There are a few features of Cucumber that I need to introduce before describing the technique I use to keep my examples consumable by the business without sacrificing performance of the suite.

Hooks

Cucumber also allows you to provide setup/teardown hooks in your glue code that are run before and after each example.

  @Before
  public void beforeScenario() {
    // Do some setup work
  }

Tagged hooks

And finally, Cucumber allows you to write tagged hooks, which are only run before scenarios that have matching tags (matching can use complex logic – see the documentation).

  @Before("@regression")
  public void beforeScenario() {
    // Do something specific to the "regression" tag.
  }

Putting it all together

#sign_up.feature
@without_ui

Scenario: Duplicate user registration Given I already have an account When I sign up for a new account Then I should see the "User already exists" error message

// RegistrationSteps.java
class RegistrationSteps {
  private boolean without_ui = false;
  @Before("@without_ui")
  public void beforeScenario() {
    without_ui = true;
  }
  @When("I sign up for a new account")
  public void I_sign_up_for_new_account() {
    if (without_ui){
      // Send information directly to
      // registration component
    } else {
    // Drive UI directly using Selenium [Selenium]
    // or similar.
    }
  }
}

The benefits of working like this are:

we can write our examples from a user perspective (which makes it easy for the business to understand)
we can execute the examples as thinner component or unit style tests (which keeps the runtime down)
we can avoid duplication by using the glue to delegate directly to the unit tests where appropriate
we can run the examples using the whole application stack and begin to thin down the stack using tags once we have built some trust in our initial implementation.

It is the business who should prioritise how to evolve a product, based on their understanding of the customers needs.
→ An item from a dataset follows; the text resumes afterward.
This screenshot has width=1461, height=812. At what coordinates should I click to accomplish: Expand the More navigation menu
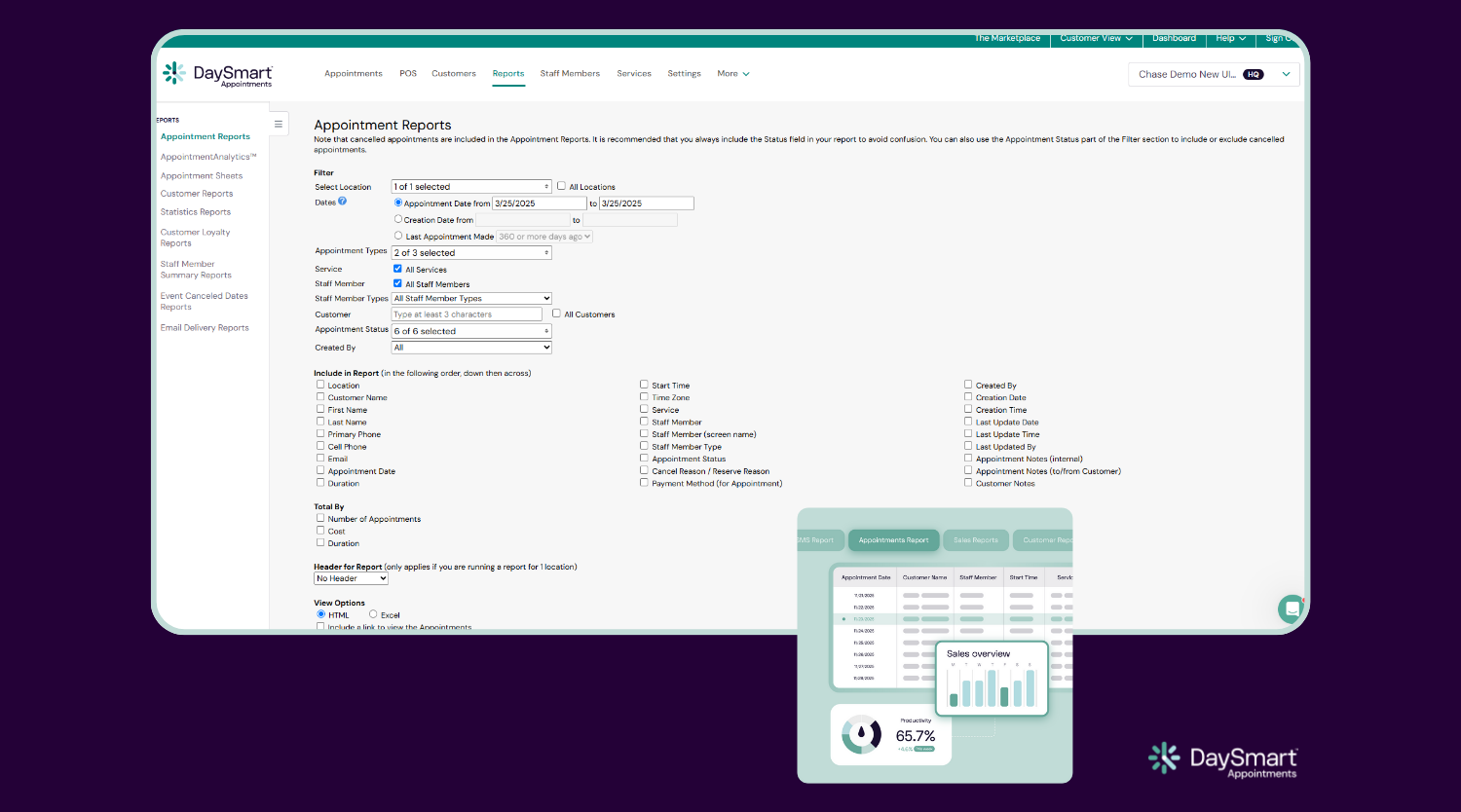pyautogui.click(x=732, y=73)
Face to face communication between the business and the development team can help develop a ubiquitous language that can be used to document the behaviour of the system in a manner that is clear and unambiguous to all concerned. The examples that are produced during these conversations can then be automated, but there is an ongoing tension between the comprehensibility of end-to-end scenarios and the quick feedback of unit tests. Using Cucumber and tags it is possible to write the examples in an end-to-end style, but modify how they are executed (and hence their runtime costs) by applying or removing tags, without adversely affecting the comprehensibility of the example itself.